How Family Law Defines A Meaningful Relationship Between Children And Both Their Divorced Parents

When family lawyers are dealing with legal matters that involve children, there is much within family law that they must refer to. A child being adopted, visitation rights for a divorcing parent, and taking a child from their abusive parents for their protection are but three possible reasons why a family lawyer might be involved, either to represent parents or in some matters, the child.

Some of these cases come up rarely and others are what you might consider normal for a family lawyer and a family law matter they possibly deal with each week. One of the more common ones where a family lawyer will most definitely be advising clients is during a divorce, and where that client has children, there will be parenting arrangements to resolve.

As current family law stands, there is a strong emphasis on the best interests of the children being served when any divorce order is settled. One specific element of that, and a term you will find within the Family Law Act, is “meaningful relationship”. This is where family law tries to balance the best interests of the child by promoting having a meaningful relationship with both parents, whilst at the same time protecting the child from psychological or physical harm.

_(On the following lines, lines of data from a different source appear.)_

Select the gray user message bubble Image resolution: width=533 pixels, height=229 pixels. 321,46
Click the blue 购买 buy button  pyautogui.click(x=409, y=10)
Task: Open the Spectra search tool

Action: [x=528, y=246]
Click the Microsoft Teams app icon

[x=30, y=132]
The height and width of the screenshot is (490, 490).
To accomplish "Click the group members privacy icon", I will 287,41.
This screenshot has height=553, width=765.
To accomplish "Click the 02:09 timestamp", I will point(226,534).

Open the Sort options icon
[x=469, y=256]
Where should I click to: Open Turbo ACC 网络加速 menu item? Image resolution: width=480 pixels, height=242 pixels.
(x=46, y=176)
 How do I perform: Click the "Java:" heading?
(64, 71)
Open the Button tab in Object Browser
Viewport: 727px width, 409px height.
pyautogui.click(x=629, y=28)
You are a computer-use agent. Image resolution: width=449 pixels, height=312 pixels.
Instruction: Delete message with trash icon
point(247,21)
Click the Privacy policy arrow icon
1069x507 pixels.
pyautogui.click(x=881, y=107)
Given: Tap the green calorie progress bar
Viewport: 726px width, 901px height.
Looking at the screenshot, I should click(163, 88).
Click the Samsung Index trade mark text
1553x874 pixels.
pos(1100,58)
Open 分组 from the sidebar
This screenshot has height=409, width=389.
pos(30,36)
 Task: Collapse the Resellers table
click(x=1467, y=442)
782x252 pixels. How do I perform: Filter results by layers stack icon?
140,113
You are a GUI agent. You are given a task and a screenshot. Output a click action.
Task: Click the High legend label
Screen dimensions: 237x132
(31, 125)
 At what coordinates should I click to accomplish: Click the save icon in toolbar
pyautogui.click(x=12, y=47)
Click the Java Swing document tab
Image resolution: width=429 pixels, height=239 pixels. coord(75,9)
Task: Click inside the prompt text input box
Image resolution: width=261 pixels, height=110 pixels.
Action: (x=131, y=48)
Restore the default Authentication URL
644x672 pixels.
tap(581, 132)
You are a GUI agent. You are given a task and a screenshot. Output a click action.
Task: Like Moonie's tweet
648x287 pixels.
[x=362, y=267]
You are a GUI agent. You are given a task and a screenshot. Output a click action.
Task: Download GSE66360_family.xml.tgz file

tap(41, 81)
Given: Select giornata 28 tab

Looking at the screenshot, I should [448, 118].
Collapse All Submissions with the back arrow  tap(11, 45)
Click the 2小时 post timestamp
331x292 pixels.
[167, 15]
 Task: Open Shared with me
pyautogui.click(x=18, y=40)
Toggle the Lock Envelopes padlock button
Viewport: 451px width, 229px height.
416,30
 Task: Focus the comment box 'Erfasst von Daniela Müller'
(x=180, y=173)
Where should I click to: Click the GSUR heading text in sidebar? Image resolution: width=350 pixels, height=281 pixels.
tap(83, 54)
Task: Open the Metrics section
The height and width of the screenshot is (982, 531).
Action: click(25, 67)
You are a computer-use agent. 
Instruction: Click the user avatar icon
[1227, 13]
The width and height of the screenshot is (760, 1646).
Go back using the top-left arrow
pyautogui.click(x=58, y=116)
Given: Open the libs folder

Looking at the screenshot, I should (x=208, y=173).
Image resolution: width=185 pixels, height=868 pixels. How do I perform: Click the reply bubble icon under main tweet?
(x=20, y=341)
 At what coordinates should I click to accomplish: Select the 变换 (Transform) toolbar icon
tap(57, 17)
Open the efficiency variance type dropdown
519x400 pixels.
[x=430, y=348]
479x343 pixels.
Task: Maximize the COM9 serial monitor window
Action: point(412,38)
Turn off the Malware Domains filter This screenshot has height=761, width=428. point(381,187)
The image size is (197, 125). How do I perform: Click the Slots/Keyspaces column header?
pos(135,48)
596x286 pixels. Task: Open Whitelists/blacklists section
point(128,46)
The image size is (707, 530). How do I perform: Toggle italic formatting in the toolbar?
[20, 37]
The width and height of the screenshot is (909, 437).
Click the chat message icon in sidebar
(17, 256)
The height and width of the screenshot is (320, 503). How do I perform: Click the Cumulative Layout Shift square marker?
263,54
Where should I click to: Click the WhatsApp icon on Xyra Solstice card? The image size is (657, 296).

Defining A Meaningful Relationship

Although the 1975 Family Law Act is the basis for how divorces and child arrangements are dealt with legally, the concept of parents sharing equal responsibility for their children, and that of the child having a meaningful relationship with both parents, was first introduced by an amendment made to the Act in 2006. Given that meaningful relationships can be considered subjectively rather than objectively, it means that case law has often helped define what it is.

Terms such as “valuable”, “important”, “of consequence” and “significant” have all been used in cases to further define what a meaningful relationship is, but it still leaves some misunderstandings. Further explanations of how a meaningful relationship can be recognised and defined are set out below.

There Is No One Size Fits All Definition

Given that every child, each family, and the circumstances that will exist concerning each child’s relationship with each of their parents will all differ, it is understandable that Family Law does not have a precise definition that will apply to every case. Instead, each child’s well-being and best interests are assessed individually with all circumstances being considered.

Safety Supersedes All

Regardless of how beneficial a child having a meaningful relationship with one of their parents is regarded, it will always be the safety of the child that outweighs it to protect them from harm. As such, a Family Court would never use the desire for a child to have a meaningful relationship with a parent to compromise that child’s safety.

Quality vs Quantity

Although a child may spend the most time with one parent, such as living with their mother, a meaningful relationship is measured against the quality of the time that they spend with a parent not the amount of time. In other words, a few hours with their father, playing sports, hiking, visiting the beach, or going to the cinema, is considered every bit as valuable and desirable as them spending the rest of the week at home with their mother.

Looking To The Future, Not The Past

It is expected that a child’s relationship with each parent will change when their parents get divorced. As such, it might be that either or both parents did not have what would be considered a great or close relationship with their child before the divorce. However, assuming no abuse took place, that scenario is ignored when considering the way forward as the objective is geared towards having a meaningful relationship between child and parent in the future, regardless of the past.